Nous avons fait venir un client à Tobago pendant une semaine, juste avant l’ouverture d’un nouveau restaurant novateur à Washington, DC qui allait servir exclusivement du poisson d’origine durable. Il voulait voir d’où viendrait son poisson et il a pu tout observer et vivre par lui-même. Il est allé en mer avec un pêcheur et a lutté pour sortir le poisson à la force du poignet. Un peu plus tard ce jour-là, alors que nous faisions de la plongée, il m’a convaincu de prendre un oursin et de le rapporter à terre pour le manger. Il a été difficile de le remonter à la surface, en le tenant par ses piquants affilés comme des aiguilles, dans les vagues, et aucun d’entre nous ne portait des gants. Nous étions tout à fait dans l’état d’esprit du Vieil homme et la Mer d'Ernest Hemingway : « Poisson, je t’aime bien et je te respecte beaucoup. Mais j’aurai ta peau avant la fin de la journée. » Nous l’avons ouvert et nous l’avons savouré, là, sur le sable. Aujourd’hui, à chaque fois que nous discutons ensemble, il me demande quand il recevra sa première livraison d’oursins. Je ne pense pas avoir répondu de façon conventionnelle à votre question mais c’est une anecdote qui vous montre ce que nos chefs sont capables de faire pour s’approvisionner en nouveaux produits.

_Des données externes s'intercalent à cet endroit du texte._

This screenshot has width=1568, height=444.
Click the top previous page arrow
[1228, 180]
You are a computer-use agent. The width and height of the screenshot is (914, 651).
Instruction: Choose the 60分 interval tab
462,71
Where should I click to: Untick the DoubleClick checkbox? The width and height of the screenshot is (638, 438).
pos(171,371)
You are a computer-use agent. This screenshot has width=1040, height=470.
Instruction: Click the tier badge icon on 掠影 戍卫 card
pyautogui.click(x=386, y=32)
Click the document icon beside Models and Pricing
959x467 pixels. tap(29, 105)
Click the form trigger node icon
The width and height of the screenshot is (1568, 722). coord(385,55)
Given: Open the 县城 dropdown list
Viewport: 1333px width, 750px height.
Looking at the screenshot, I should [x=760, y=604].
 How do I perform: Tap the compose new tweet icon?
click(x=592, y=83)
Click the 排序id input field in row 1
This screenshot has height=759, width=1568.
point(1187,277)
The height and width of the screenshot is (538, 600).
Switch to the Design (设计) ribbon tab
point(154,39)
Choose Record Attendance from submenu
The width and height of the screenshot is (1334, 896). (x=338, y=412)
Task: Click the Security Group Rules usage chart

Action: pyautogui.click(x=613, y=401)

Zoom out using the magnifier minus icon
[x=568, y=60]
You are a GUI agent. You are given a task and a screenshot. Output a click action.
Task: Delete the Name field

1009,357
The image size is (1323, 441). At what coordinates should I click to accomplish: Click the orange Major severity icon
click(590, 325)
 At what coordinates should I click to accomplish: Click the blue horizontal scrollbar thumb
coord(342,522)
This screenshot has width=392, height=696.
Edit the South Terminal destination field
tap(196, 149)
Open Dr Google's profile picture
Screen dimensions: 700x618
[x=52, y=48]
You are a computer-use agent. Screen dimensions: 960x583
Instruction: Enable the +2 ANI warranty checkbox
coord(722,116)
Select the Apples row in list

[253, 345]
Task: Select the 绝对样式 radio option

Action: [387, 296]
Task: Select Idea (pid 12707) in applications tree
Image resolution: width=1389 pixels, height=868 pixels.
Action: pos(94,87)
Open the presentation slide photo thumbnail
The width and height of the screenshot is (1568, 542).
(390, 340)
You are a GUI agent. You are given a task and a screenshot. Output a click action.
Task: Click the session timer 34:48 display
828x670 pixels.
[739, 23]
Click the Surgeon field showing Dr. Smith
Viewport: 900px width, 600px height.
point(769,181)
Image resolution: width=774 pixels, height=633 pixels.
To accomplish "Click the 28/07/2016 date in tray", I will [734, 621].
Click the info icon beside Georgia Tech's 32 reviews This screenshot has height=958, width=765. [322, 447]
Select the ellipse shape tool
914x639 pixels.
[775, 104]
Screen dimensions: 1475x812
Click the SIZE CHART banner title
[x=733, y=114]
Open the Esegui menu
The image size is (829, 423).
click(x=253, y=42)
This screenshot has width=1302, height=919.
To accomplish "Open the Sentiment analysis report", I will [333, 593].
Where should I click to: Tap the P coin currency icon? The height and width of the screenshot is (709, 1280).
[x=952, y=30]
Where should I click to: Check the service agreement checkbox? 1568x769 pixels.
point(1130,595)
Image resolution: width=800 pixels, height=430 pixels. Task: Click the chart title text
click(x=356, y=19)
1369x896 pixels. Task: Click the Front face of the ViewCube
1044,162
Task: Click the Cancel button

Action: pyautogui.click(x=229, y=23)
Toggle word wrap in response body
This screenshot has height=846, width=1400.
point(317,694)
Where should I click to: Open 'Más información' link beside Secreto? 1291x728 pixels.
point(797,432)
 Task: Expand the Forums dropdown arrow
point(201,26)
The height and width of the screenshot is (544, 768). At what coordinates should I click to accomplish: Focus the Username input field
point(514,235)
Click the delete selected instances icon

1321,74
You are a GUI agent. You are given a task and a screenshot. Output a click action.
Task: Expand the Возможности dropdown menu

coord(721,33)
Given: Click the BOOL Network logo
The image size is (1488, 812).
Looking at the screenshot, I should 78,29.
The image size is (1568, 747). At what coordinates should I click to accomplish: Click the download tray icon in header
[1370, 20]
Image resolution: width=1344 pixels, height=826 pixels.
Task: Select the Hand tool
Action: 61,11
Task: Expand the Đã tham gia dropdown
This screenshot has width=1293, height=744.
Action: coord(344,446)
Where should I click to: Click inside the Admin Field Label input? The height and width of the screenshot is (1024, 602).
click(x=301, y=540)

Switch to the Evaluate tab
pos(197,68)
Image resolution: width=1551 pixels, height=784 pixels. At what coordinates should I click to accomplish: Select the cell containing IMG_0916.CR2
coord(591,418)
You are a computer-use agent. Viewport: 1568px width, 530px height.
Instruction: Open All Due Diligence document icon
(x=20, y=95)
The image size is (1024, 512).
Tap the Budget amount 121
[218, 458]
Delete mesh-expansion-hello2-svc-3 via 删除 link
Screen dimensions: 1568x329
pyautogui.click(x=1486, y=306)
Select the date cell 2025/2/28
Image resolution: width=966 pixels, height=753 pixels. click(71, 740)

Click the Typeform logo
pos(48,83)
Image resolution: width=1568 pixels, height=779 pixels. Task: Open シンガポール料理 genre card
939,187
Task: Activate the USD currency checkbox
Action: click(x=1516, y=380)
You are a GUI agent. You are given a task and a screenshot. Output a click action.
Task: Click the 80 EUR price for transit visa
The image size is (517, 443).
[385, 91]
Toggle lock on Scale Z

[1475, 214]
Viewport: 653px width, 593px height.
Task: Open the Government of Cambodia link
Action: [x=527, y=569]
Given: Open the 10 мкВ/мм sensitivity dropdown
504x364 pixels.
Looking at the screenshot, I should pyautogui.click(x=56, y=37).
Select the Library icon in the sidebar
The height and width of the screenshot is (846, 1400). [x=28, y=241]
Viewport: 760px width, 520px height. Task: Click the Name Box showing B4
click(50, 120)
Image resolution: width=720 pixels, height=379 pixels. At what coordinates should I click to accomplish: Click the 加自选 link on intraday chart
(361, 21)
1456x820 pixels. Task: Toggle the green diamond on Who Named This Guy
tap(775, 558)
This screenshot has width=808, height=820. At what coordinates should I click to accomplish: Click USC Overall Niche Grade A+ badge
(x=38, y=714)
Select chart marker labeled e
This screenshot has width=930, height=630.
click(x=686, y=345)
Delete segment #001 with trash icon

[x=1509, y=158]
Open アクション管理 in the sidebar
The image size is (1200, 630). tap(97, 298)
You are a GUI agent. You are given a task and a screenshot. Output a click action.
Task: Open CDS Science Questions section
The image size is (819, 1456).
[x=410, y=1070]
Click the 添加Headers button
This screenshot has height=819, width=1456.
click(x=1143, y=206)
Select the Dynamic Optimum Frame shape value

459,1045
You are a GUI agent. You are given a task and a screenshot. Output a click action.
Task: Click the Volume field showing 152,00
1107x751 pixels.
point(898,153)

Quelles tendances avez-vous observées au cours de ces 10 dernières années ?
Il y a 10 ans environ, les chefs cuisiniers américains ont décrété une interdiction concertée de l’espadon. Je n’étais qu’un jeune adolescent à l’époque, mais je me souviens des conversations des gens à ce sujet. Mes parents adoraient les tranches d’espadon à griller qui venaient du marché aux poissons, près de Hyannis. Ils justifiaient ce délice qui donnait l’eau à la bouche par le fait qu’ils achetaient localement un espadon harponné par des pêcheurs de Cape Cod. À l’époque, je ne comprenais pas vraiment ces préoccupations et j’aurais même pu ne jamais m’en rappeler ; mais depuis, j’ai remarqué qu’il ne s’agissait pas simplement d’une tendance mais de la mise en place d’un véritable mouvement. Les gens parlent de plus en plus des produits de la mer. La crise à laquelle nous sommes confrontés actuellement avec les stocks halieutiques sauvages apparaît au premier plan de la sensibilisation des consommateurs. Plus les gens parlent et échangent des idées, mieux c’est. Je suis reconnaissant envers l’Alliance Produits de la mer car elle crée une communauté capable de répondre aux questions difficiles, elle développe des liens appropriés et elle favorise la prise de conscience dans ce moment critique.
Pourquoi collaborez-vous avec l’Alliance Produits de la mer ? Parce que je ne peux pas plus que les autres prétendre tout savoir sur la préservation des océans. C’est quelque chose que nous devons faire ensemble.